Criteria for release: No blood on hands, Fatah members
List of prisoners to be published online; hotline for interested citizens to be set up.
By DAN IZENBERG
Justice Ministry Director-General Moshe Gal said on Sunday that the Pardons Department will prepare a list of prisoners to be released in accordance with the criteria it receives from the cabinet.
He told Israel Radio and Army Radio in separate interviews that the two fundamental criteria to be applied in choosing the candidates for release were that they did not have blood on their hands and that they were members of Fatah.
Gal added that Israel would also not release any prisoner who had already been released before, signed a promise that he would not take part in terrorist activity and been arrested again for such crimes.
Asked to define what "blood on one's hands" meant, he said that it included "anyone who was directly involved in the murder of an Israeli or a Palestinian, and others who were in the close circle of decision-makers, and those who provided support for such incidents."
He added that beyond the criteria mentioned above, "various institutions would be involved, including the army, the Israel Security Agency, the Israel Prisons Service (IPS) and the police. They will go over the list, and there are very clear criteria, including the potential for harm that a given prisoner poses - all those things that each institution will raise from one point of view or another."
Gal added that unlike in the past, when the list of prisoners was published by the Justice Ministry, it will now be published on the IPS Internet site. The list will include the prisoner's name or other means of identification, the crimes he has committed, the date he was supposed to be released and the amount of prison time he has served.
The Justice Ministry will also set up a hot line in the Pardons Department to handle calls from citizens wanting additional information.

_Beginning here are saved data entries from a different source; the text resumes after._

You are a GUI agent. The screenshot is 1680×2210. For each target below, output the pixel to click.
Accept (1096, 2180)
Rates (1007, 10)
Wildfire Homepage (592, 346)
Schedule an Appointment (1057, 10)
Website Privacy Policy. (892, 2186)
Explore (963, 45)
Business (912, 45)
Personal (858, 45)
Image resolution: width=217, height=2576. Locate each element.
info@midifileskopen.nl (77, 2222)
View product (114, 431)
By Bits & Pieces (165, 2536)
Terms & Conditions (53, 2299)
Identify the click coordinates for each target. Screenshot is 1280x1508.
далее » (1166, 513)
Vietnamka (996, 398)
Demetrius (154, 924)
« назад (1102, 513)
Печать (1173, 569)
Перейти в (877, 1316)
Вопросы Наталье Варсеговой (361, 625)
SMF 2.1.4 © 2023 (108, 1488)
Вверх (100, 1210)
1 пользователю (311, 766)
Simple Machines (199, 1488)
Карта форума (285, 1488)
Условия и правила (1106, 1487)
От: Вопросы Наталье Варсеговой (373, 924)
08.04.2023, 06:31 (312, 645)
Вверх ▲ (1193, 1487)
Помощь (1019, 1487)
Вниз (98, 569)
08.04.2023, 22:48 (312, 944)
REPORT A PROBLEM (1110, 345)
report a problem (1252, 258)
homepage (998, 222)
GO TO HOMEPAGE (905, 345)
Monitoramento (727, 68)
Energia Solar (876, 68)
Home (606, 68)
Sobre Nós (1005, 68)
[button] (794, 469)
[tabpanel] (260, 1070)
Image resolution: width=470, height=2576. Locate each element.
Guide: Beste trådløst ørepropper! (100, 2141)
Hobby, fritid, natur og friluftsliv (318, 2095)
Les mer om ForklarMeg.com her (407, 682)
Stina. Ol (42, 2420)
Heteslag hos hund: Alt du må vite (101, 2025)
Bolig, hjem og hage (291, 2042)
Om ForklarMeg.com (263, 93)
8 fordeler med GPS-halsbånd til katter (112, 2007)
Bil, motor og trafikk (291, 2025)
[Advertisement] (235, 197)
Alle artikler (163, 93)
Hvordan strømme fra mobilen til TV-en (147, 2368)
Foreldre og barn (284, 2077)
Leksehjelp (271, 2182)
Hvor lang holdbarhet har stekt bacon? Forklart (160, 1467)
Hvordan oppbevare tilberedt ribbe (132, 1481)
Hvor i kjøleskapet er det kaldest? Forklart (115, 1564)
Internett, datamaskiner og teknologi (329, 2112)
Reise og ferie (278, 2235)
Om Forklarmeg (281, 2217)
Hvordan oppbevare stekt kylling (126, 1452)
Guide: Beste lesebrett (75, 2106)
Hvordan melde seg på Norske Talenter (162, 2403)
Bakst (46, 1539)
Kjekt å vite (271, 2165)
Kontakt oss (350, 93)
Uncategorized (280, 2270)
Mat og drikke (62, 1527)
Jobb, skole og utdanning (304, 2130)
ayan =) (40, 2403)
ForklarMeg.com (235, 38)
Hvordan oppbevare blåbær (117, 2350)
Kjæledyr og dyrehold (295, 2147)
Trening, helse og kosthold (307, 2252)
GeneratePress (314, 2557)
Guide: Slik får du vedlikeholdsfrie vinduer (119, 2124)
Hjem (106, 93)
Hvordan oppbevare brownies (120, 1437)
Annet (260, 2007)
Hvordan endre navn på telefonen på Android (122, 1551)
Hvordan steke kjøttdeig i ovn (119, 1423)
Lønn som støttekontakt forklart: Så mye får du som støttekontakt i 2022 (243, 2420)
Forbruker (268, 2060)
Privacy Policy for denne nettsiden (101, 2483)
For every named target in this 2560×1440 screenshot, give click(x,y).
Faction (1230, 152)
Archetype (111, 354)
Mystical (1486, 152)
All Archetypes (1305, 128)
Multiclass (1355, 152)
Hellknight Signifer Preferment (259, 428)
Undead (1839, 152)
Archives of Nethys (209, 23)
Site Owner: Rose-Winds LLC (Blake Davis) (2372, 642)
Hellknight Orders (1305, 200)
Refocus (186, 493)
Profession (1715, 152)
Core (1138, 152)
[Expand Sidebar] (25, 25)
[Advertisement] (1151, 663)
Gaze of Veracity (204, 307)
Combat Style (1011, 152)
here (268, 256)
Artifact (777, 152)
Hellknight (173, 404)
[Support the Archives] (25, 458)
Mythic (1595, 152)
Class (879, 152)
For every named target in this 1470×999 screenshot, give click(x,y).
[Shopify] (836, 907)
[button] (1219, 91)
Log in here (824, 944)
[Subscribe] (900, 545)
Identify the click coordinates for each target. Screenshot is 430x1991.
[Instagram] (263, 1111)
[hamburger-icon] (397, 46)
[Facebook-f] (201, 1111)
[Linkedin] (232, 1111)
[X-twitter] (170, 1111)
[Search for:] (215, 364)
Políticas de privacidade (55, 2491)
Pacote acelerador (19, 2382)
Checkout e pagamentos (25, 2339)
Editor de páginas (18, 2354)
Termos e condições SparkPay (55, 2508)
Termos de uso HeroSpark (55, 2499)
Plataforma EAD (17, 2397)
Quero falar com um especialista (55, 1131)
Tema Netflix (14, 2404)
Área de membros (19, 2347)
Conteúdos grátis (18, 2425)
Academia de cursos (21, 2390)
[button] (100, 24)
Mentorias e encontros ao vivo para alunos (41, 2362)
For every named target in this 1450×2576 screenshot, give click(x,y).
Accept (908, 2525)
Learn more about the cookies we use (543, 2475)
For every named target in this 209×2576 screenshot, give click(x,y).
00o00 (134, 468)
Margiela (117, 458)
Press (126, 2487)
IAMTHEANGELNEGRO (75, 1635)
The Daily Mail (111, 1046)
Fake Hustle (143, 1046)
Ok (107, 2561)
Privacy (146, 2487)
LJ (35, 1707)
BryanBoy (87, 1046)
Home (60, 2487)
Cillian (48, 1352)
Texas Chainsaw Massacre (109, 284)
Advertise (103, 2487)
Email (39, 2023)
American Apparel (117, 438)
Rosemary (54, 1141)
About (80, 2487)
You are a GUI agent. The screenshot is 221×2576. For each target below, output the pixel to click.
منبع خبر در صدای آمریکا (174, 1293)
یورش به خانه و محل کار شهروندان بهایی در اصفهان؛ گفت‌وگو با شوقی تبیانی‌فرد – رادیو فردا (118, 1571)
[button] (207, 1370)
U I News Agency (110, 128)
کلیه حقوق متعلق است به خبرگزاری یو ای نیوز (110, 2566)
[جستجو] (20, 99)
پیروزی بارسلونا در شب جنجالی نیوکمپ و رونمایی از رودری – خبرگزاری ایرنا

Meanwhile, Meir Indor, head of Almagor, an organization that represents victims of terrorism, demanded that the Justice Ministry give the public more than 48 hours to petition the High Court of Justice against decisions to release given prisoners, so that those wishing to do so would have time to go over the list thoroughly. He said Almagor would petition against prisoners who had wounded victims or conducted terrorist acts after the signing of the Oslo Accords, as well as those in prison for a second time and those whose release appeared to be extremely unreasonable.
Indor also called on the Winograd Committee to complete its work so that Prime Minister Ehud Olmert would be forced to resign. "At this rate," he said, "until he is fired, Olmert will empty all the prisons of terrorists, and the effort of years to capture them will go down the drain, and the lives of soldiers will be at risk."